** Begin AVAILABLE DATA **
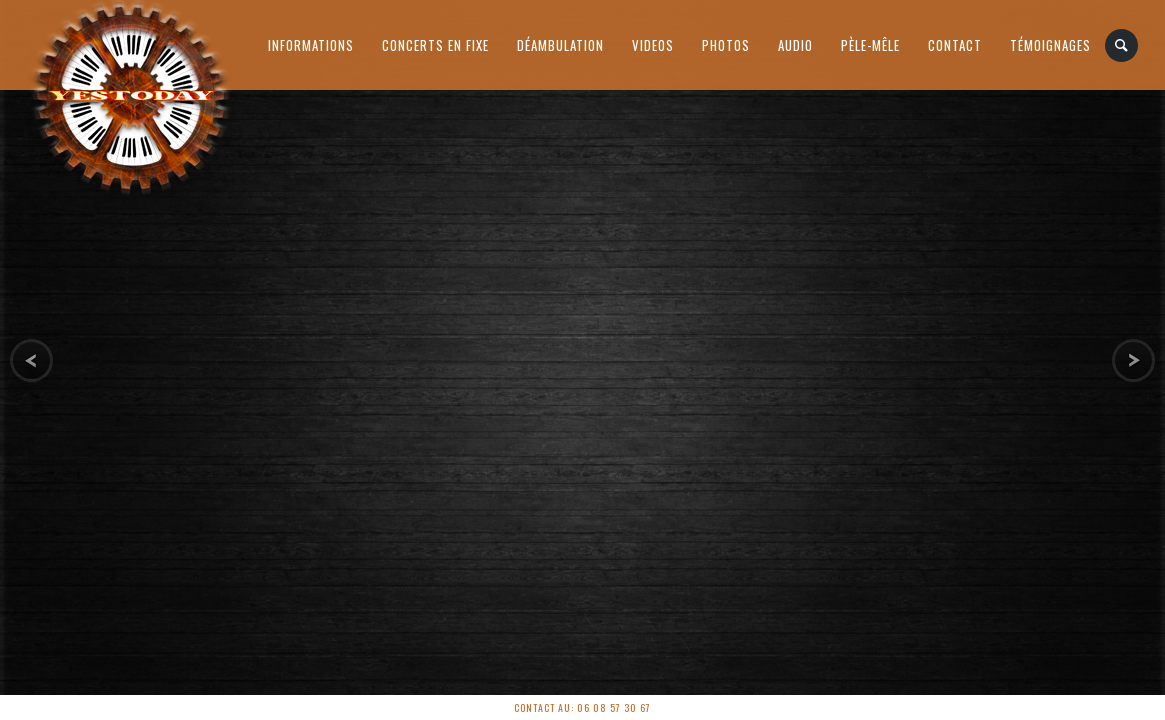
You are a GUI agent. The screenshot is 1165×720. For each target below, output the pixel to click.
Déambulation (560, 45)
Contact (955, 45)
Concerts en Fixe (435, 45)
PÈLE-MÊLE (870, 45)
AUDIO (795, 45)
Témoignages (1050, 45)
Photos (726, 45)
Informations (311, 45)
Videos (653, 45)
** End AVAILABLE DATA **
** Begin AVAILABLE DATA **
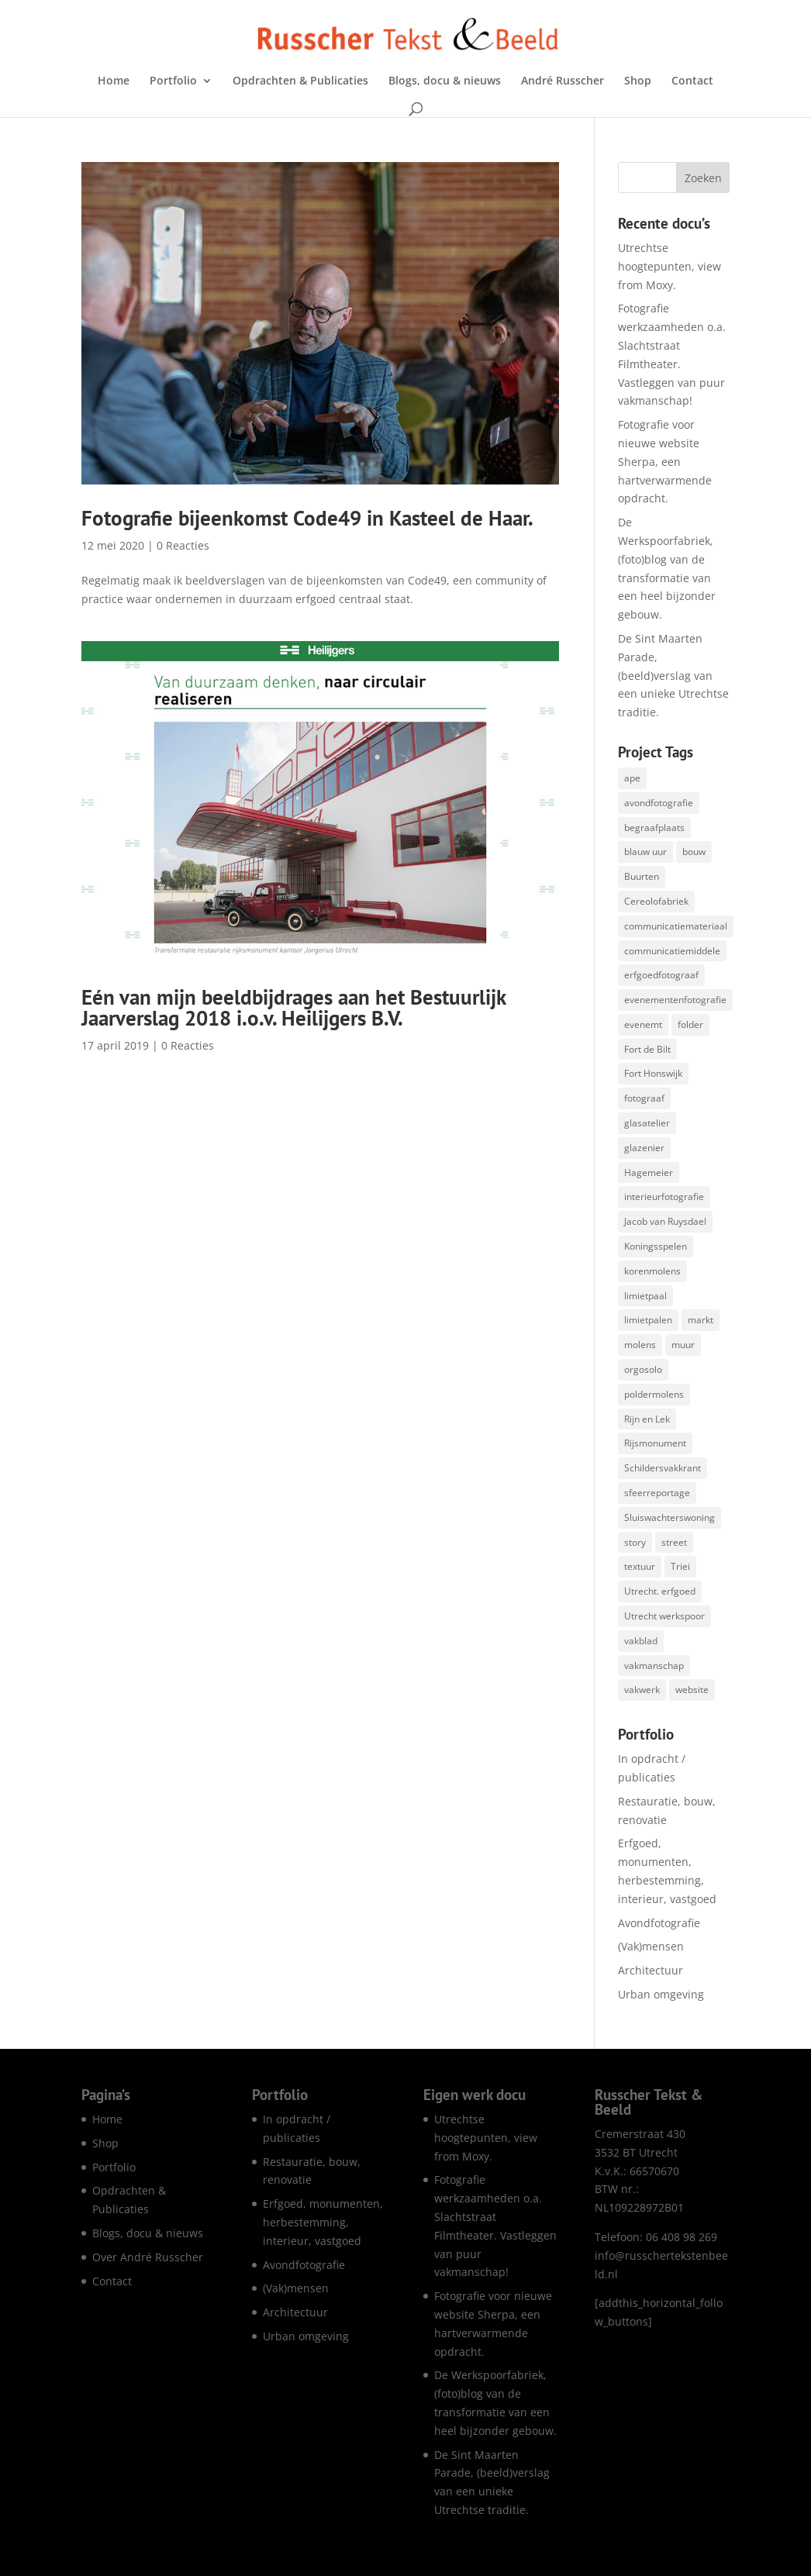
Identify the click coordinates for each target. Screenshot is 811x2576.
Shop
** End AVAILABLE DATA **
** Begin AVAILABLE DATA **
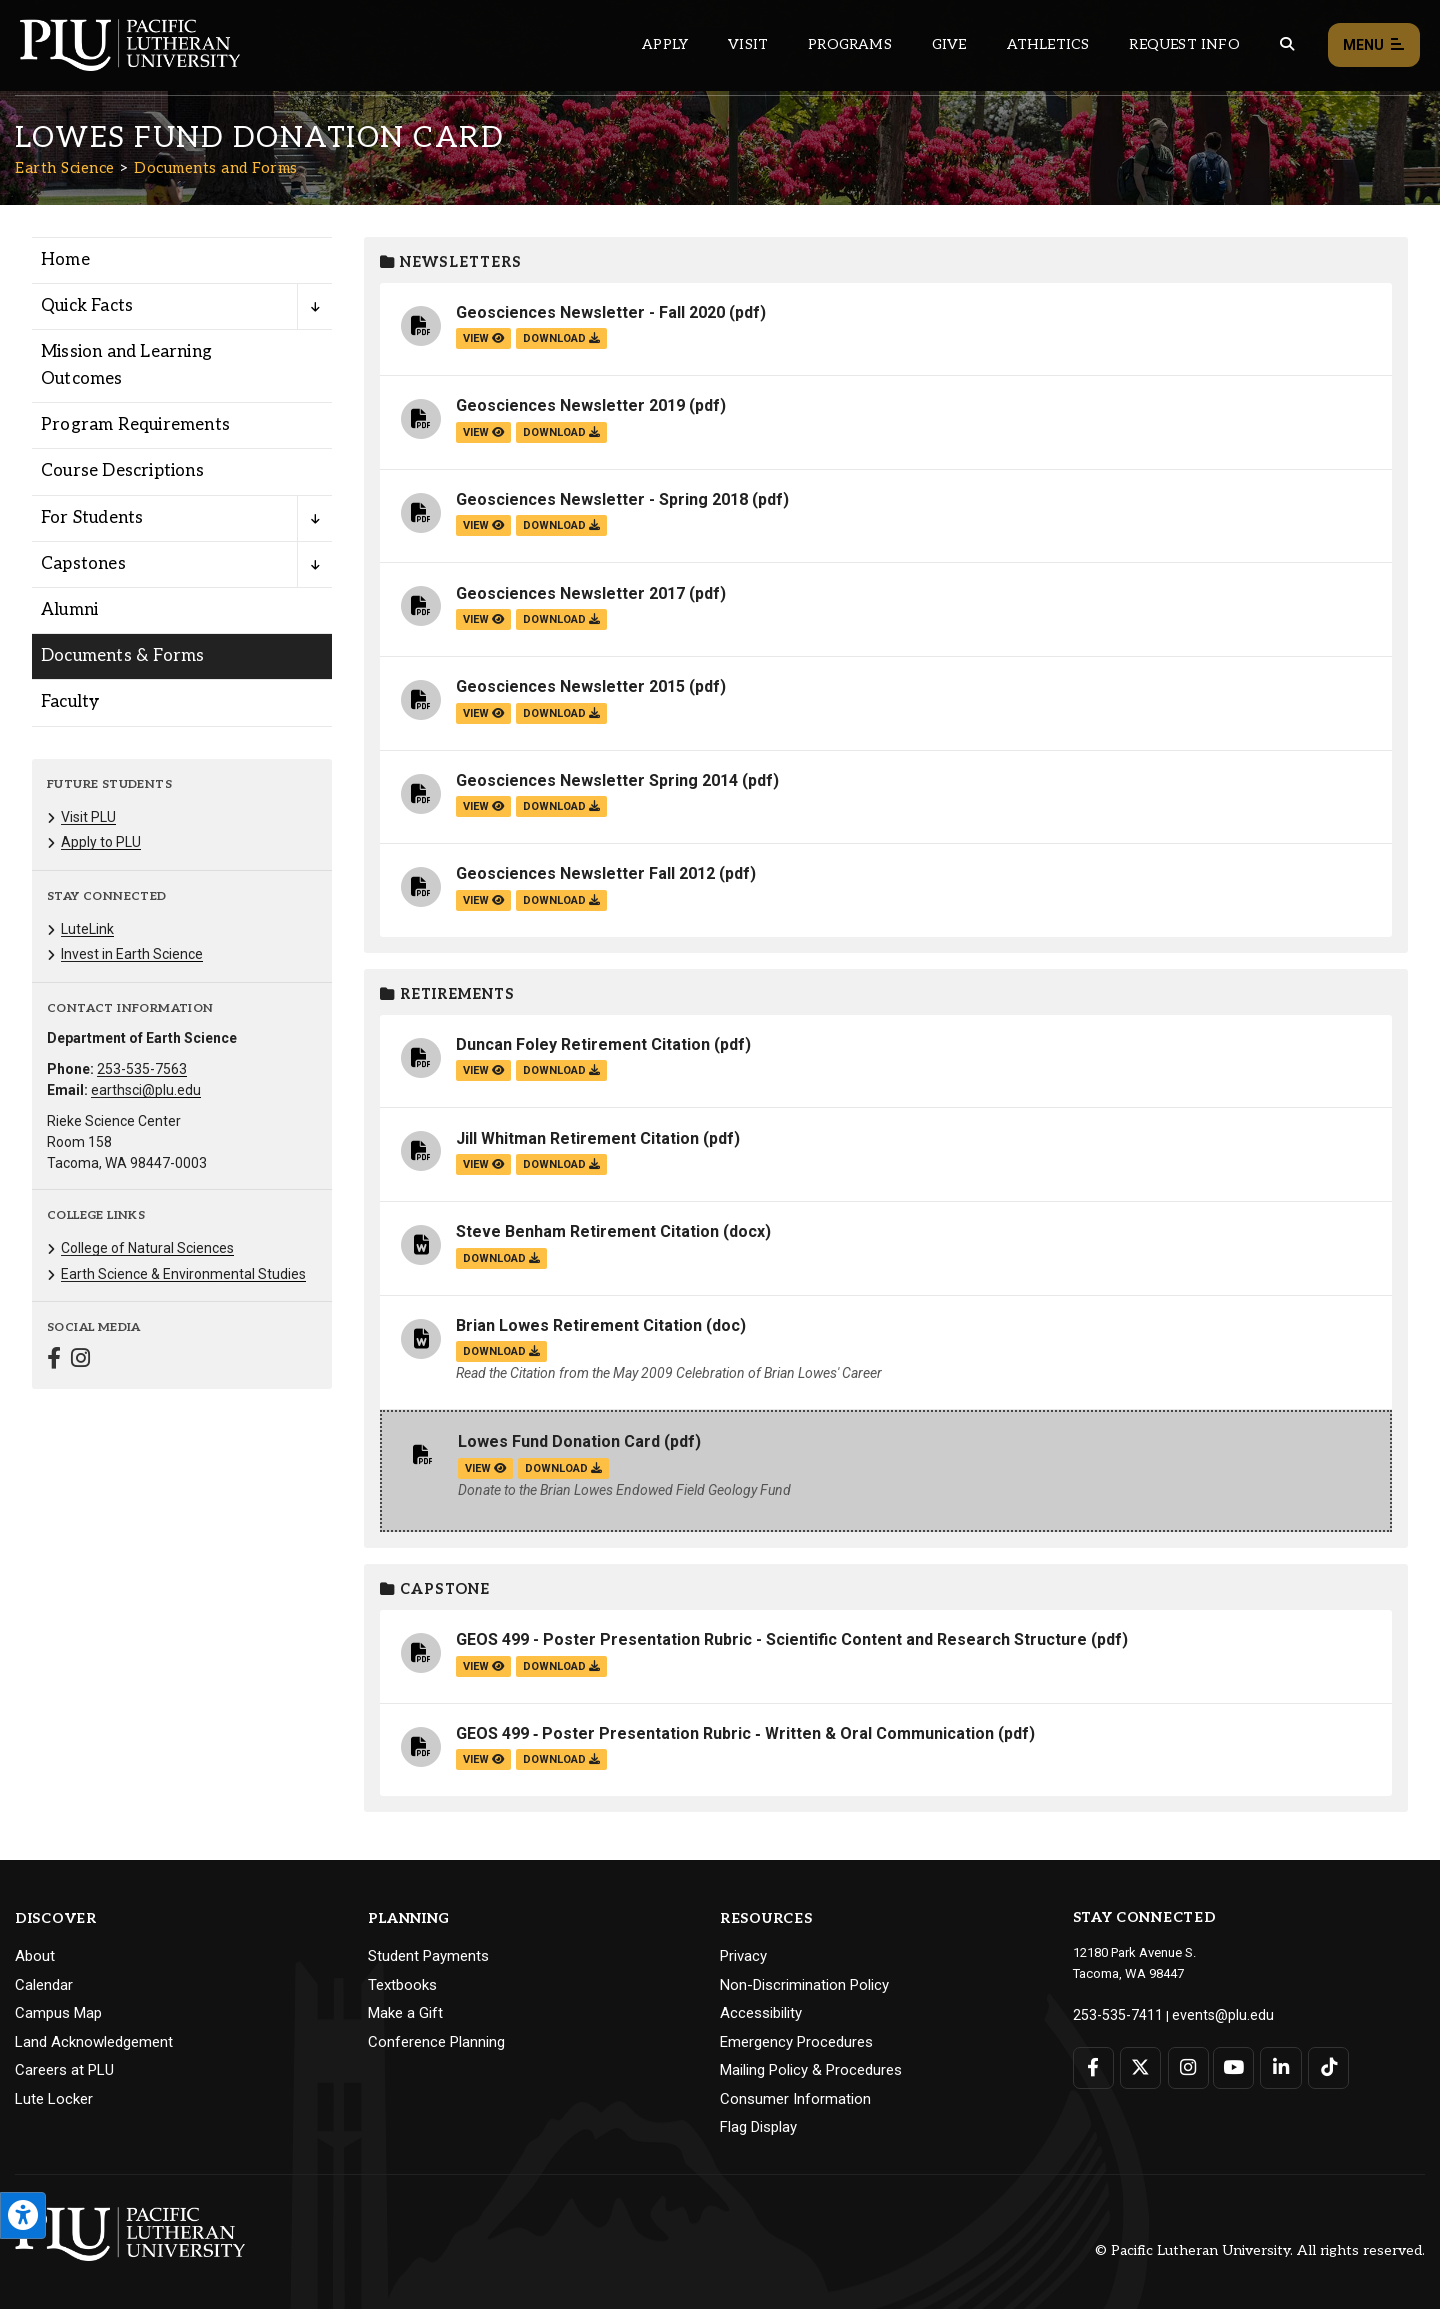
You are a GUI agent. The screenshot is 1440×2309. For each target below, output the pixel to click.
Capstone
** End AVAILABLE DATA **
### THE TASK
Print the items above exactly as they appear, starting at the line containing "Concerts en Fixe (435, 45)" and ending at the line containing "Informations (311, 45)", with both of those lines included.

### OUTPUT OF THE EXERCISE
Concerts en Fixe (435, 45)
PÈLE-MÊLE (870, 45)
AUDIO (795, 45)
Témoignages (1050, 45)
Photos (726, 45)
Informations (311, 45)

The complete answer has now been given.